Mas Cronenberg, em seu futuro, exacerba a relação entre o corpo humano e o sexo. E, sendo assim, não haveria mais adequada plateia para este filme que o presente na sessão de ontem. A propósito, as diversas leituras intelectuais produzidas sobre ‘a potência da presença do corpo no cinema’, aplicadas a alguns filmes contemporâneos, deverão soar raquíticas quando confrontadas com as provocações propostas em Crimes do futuro.
“Corpo é Realidade” estampa a tela de uma tevê de tubo numa performance artística do filme.
O FILME – Lá, no futuro de Cronenberg, os humanos estão em mutação. Não sentem dor e o artista performático Saul Tenser (Viggo Mortensen) com sua parceira Caprice (Léa Seydoux) promovem apresentações de cirurgias ao vivo, com Tenser passando pela intervenção sem anestesia para tirar um novo órgão, sem função aparente, concebido como uma peça de arte no interior, literalmente, do seu corpo mutante.

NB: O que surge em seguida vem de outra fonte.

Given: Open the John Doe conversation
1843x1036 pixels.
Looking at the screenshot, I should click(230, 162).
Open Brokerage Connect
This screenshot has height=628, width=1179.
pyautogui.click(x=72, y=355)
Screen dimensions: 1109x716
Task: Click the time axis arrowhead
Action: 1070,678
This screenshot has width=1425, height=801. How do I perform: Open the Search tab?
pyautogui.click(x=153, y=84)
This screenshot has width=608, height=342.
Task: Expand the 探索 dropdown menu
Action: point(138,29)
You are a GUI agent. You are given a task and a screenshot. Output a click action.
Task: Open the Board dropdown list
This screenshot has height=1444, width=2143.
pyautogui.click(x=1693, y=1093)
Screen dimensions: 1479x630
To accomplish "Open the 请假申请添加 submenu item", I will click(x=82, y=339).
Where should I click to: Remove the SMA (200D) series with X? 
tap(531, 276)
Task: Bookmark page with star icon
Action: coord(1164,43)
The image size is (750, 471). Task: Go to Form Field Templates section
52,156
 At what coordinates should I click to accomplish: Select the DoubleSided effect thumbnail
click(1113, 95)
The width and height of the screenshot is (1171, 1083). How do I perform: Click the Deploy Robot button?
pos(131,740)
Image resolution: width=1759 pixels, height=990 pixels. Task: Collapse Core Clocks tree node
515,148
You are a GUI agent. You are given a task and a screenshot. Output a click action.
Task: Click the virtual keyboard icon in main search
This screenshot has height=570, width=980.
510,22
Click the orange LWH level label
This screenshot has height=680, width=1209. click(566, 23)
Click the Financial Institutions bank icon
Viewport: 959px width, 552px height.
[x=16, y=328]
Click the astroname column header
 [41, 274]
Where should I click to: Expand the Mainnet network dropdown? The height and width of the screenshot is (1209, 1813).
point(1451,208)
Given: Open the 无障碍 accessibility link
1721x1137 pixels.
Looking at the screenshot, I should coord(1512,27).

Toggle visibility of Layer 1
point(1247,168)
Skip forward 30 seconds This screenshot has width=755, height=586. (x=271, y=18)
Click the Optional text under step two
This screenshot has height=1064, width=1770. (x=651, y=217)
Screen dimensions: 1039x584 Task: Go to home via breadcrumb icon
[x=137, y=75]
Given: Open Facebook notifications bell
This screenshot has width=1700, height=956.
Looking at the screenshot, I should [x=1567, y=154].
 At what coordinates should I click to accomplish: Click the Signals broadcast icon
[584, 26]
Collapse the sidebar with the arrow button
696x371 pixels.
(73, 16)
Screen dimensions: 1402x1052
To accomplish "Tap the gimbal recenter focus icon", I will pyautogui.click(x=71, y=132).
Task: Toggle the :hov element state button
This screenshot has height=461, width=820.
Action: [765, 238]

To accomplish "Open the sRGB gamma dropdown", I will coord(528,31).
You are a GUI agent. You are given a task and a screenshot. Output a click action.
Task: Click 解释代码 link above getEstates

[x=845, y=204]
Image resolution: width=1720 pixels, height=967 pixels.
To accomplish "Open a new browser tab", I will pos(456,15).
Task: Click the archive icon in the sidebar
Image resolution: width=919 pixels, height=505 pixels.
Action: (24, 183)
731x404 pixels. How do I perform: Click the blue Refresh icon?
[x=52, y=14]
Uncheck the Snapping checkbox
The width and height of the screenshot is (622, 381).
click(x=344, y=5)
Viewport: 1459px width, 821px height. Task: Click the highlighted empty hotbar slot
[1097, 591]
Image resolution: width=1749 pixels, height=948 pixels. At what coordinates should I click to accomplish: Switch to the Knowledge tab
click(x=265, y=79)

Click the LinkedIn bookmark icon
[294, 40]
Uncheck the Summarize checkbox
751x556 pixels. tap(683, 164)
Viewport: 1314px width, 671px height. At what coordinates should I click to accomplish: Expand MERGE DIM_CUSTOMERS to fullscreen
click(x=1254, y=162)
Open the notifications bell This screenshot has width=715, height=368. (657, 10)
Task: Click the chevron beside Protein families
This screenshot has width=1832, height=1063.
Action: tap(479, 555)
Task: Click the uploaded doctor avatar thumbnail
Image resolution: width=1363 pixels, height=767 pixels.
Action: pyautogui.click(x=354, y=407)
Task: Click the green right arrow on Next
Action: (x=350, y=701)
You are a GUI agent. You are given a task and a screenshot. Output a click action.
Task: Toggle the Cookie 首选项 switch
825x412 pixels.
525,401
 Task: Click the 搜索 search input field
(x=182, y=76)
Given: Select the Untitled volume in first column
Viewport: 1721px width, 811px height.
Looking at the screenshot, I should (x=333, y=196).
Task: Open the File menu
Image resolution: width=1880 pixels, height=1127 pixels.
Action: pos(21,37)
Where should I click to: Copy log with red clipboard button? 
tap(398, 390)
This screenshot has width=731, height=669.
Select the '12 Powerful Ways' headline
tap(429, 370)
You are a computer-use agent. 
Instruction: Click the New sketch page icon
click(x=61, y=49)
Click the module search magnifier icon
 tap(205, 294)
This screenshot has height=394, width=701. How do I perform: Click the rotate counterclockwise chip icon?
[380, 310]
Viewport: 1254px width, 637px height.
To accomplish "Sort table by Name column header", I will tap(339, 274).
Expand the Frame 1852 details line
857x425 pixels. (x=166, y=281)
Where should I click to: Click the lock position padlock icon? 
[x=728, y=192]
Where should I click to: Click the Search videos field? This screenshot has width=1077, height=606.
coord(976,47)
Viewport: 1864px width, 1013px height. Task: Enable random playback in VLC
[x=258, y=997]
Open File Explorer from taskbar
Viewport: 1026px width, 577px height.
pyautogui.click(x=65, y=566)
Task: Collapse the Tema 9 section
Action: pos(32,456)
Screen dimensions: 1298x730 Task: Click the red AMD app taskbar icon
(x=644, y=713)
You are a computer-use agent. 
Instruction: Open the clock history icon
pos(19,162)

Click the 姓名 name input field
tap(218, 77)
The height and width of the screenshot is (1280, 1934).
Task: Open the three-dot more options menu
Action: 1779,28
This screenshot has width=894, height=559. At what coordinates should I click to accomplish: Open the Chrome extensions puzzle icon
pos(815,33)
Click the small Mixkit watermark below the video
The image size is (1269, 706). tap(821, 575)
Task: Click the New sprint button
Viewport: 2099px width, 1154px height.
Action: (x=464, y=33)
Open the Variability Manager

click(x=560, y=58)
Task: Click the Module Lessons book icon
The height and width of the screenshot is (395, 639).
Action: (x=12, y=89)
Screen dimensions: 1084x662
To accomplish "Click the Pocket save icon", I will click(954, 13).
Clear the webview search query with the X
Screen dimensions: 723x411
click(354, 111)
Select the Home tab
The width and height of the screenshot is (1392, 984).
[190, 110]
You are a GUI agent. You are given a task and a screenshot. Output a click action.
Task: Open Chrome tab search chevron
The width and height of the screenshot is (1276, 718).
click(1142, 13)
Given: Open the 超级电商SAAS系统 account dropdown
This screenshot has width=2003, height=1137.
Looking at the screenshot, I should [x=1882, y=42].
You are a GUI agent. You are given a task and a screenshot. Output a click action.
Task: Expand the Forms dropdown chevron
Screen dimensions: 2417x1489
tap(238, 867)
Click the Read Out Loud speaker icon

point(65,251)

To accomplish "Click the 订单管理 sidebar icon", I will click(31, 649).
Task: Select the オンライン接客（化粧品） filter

A propósito, imagens do abdômen de Tenser sendo aberto por uma máquina originalmente criada para realizar autópsias têm deixado parte da plateia bem desconfortável, como aconteceu na sessão inaugural do filme, promovida há dois meses em Cannes.
Mas é da boca da burocrata Timlin (Kristen Stewart, muito boa) – cujo trabalho é catalogar ilegalmente os novos órgãos desses mutantes – que sai o óbvio já constatado pelo espectador sobre as experiências da extração da ‘Beleza Interior’ de Tenser. A certa altura, ela sussurra, trêmula de tesão, para o seu ídolo, Saul Tenser: “Cirurgia é o novo sexo, não é?”.
O velho sexo não existe, ou não é mais praticado com prazer, neste futuro de Cronenberg. Nas ruas, nos guetos, o que vemos são as pessoas sendo consensualmente mutiladas por outras em busca de uma sensação diferente para o seu corpo indolor, insensível… no mais preciso conceito da expressão ‘insensível’, ou seja, em seu corpo ‘sem sentir’.
Esta dormência que se apresenta nos humanos do futuro proposta pela cineasta, como toda boa provocação artística (cuja “criação é geralmente associada a dor”, diz alguém no filme), parece ser nada mais que um espelho bem azeitado das exacerbações do hoje. A busca pelo prazer carnal não tem limites e só se expande. Mas, e se esse limite finalmente se apresentar a nós? Os humanos irão procurar novos prazeres carnais, é o que nos estimular a pensar o cineasta canadense “Cronemblerg!”.
Em meio ao que já parece suficientemente provocador, Cronenberg ainda injeta uma subtrama policialesca, em torno do cadáver do menino Brecker (Sotiris Sozos). O menino de oito anos seria o primeiro mutante natural a partir de uma experiência não natural praticada pelo seu pai Dotrice (Scott Speedman), com o seu apetite, literalmente, por produtos sintéticos. “Somos os humanos do futuro. Comemos o que produzimos”, se explica, orgulhoso, Dotrice.
Em resumo, muito ainda será escrito sobre Crimes do futuro, louvando ainda mais a carreira de Cronenberg de volta, agora, ao que faz de melhor: esticar os limites do humano em seu casulo (o corpo) e nos deixando inquietos na poltrona do cinema.